_About this exercise_.
The lines from the one with "The height and width of the screenshot is (381, 762)." through the last line of the material below, copied exactly and free of pictures, make up the whole answer.

_Material for the task_.
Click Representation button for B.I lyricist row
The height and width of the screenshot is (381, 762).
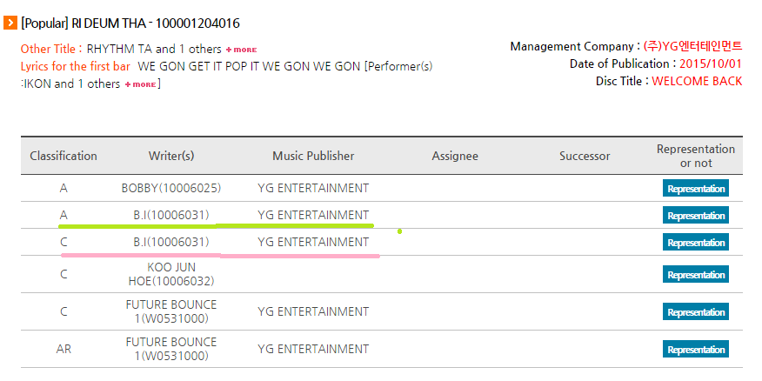click(x=695, y=215)
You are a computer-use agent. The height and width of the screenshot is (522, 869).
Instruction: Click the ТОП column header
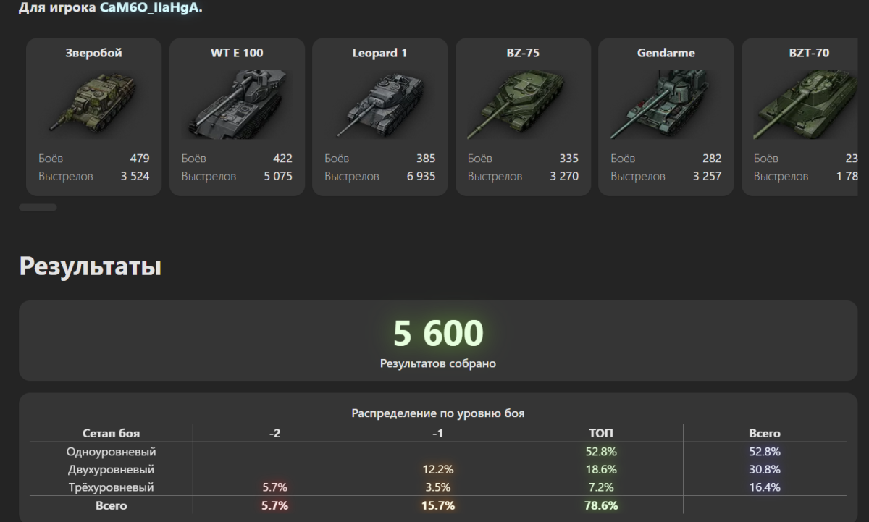point(600,433)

_Response box_.
The height and width of the screenshot is (381, 762).
click(x=695, y=215)
You are a computer-use agent. The height and width of the screenshot is (522, 869).
Instruction: Click the ТОП column header
point(600,433)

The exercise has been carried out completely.